Where the word "value" occurs in a line of the data, return the whole line.

Information:
--- START ---
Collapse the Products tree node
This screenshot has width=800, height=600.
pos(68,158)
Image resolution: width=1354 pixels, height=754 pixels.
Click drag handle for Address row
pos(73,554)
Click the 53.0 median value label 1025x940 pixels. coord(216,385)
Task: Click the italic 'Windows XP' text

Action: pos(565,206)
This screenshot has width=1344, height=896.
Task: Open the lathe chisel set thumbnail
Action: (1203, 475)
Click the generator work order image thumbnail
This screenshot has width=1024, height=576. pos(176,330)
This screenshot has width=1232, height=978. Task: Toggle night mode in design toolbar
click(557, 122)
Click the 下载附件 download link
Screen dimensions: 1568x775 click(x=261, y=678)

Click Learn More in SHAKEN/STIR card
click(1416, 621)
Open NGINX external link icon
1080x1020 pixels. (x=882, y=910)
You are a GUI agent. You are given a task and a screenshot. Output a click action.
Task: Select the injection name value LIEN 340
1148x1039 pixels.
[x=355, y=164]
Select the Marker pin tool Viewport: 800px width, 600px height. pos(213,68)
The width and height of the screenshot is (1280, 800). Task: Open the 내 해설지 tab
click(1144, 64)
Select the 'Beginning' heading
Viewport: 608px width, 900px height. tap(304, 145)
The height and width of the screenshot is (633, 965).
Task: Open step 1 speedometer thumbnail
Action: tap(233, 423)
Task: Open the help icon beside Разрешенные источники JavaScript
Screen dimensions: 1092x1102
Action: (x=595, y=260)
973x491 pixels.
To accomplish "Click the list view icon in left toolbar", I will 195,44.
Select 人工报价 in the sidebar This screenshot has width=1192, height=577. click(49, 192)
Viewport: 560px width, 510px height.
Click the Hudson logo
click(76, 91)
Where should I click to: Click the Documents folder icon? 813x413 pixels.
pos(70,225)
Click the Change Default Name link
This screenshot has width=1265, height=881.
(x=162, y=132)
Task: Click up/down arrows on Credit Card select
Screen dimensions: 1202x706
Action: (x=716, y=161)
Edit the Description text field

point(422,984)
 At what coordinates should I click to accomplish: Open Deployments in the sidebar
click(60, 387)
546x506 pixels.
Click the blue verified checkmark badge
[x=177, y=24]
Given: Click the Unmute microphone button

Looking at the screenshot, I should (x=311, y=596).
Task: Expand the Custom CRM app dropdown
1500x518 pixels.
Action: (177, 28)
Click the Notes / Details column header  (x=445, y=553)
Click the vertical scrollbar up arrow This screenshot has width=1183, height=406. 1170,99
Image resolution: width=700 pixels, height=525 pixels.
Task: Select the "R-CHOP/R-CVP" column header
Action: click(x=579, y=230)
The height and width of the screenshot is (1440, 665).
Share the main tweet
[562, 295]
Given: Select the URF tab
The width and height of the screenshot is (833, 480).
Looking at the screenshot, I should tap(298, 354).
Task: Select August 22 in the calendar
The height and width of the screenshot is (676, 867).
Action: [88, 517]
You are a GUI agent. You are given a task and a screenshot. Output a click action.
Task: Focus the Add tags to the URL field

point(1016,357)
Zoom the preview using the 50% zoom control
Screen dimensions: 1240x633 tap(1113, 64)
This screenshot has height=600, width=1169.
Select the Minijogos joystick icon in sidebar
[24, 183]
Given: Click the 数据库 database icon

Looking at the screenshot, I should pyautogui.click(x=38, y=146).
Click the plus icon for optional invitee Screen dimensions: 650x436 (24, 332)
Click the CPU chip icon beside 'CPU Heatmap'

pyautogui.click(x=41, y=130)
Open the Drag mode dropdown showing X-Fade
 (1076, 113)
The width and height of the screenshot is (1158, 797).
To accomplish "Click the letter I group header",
--- END ---
Response to this exercise:
Click the 53.0 median value label 1025x940 pixels. coord(216,385)
Task: Select the injection name value LIEN 340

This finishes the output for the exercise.